The Palestinian Authority (PA) has named a new cultural center after the terrorist who led the most lethal terror attack in Israel’s history, a report said.

The center in the PA town of Burqa was named in honor of Dalal Mughrabi, who headed the 1978 Coastal Highway murder of 37 people, Arutz Sheva reported on May 26.

In addition to the new cultural center, three schools and a computer center in the PA have also been named after terrorist Dalal Mughrabi.

Norway and the United Nations are listed as supporters of the cultural center, the report said.

The Jerusalem-based Palestinian Media Watch (PMW), which monitors anti-Israel and anti-Jewish media and education in the Palestinian Authority, reports that the sign on the new center includes logos of the PA’s Ministry of Local Government, United Nations Women, and the Norwegian Representative Office to the PA.

PMW notes that in addition to the new center, three schools and a computer center in the PA have also been named after Mughrabi.

A Burqa village council member said at the inauguration ceremony last week that the center, spearheaded by the Palestinian “Women’s Technical Affairs Committee” (WTAC), will educate youth about Mughrabi’s murderous terror attack.

The 1978 terror attack led by Mughrabi and other Fatah jihadists included the hijacking of a bus as well as random shootings at cars on the highway and passengers on the bus.
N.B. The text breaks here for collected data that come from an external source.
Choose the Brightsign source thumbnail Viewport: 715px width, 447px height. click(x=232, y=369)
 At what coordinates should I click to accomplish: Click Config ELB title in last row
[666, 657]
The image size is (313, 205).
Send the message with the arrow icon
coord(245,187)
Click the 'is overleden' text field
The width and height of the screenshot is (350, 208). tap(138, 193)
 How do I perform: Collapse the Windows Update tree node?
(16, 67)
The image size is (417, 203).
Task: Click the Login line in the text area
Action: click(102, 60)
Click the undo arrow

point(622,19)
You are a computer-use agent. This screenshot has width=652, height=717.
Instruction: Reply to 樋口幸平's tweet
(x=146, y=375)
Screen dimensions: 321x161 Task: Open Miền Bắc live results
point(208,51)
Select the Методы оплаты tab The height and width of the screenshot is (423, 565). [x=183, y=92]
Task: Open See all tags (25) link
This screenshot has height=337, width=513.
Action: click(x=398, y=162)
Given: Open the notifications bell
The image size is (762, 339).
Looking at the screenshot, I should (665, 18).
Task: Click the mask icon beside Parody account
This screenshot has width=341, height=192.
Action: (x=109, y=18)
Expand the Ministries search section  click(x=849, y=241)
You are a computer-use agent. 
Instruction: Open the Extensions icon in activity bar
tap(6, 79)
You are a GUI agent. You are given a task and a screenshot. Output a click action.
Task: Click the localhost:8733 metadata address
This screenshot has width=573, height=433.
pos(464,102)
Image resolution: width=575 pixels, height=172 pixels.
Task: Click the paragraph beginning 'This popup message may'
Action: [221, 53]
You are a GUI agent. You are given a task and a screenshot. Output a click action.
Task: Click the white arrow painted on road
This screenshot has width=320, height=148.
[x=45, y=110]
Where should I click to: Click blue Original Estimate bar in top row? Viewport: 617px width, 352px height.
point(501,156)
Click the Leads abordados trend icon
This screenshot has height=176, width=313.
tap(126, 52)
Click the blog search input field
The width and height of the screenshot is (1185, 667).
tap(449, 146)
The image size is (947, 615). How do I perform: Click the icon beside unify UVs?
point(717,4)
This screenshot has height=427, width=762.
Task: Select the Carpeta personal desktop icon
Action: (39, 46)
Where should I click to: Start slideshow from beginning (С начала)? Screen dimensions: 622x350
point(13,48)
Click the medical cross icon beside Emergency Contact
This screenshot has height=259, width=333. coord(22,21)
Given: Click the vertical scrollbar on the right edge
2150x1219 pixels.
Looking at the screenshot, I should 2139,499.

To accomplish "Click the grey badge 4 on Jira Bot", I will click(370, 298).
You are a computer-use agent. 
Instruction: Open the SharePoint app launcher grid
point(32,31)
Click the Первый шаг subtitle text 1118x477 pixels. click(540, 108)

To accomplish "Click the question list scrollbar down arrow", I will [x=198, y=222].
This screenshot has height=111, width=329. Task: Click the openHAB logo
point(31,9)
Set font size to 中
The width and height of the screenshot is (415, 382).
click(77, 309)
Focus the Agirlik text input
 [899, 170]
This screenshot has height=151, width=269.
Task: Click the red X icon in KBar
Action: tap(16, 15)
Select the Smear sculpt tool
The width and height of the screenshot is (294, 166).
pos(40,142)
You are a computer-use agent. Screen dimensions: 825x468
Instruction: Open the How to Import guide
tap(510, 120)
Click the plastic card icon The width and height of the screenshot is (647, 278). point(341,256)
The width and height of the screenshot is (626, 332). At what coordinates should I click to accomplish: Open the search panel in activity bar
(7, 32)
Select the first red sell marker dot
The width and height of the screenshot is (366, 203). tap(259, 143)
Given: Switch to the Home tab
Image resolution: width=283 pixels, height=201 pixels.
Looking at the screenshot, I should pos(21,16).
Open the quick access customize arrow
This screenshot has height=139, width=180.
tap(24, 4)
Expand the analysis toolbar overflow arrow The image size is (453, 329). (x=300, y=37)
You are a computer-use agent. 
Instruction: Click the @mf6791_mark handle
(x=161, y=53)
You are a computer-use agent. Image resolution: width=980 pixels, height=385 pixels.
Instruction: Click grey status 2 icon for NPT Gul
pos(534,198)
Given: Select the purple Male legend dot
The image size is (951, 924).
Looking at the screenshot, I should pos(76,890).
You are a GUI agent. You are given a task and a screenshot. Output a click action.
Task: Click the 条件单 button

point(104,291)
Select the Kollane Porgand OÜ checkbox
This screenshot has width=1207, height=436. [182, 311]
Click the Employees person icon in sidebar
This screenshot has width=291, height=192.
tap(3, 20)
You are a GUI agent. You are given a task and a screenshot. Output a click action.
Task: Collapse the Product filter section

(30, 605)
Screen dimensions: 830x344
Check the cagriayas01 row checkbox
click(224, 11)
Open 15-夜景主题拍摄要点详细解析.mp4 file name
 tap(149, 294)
The dead included 12 children, and over 70 people were wounded.

When PA leader Mahmoud Abbas visited Washington earlier this month, U.S. President Trump told him that lasting peace cannot be expected until PA “leaders speak in a unified voice against incitement to … violence and hate.” Trump also raised concerns over the PA’s program of paying terrorists and their families.

The Norwegian Representative Office’s website, accessed by PMW, states that it and other Norwegian cultural institutions “are among the main cooperation partners in the culture sector in Palestine. The NRO culture program includes supporting cultural rights and increasing the capacity of the culture sector, through civil society organizations that can play the role as agents of change…”

UN Women is listed on WTAC’s website as a “partner,” and in fact is a donor of the WTAC, the report said.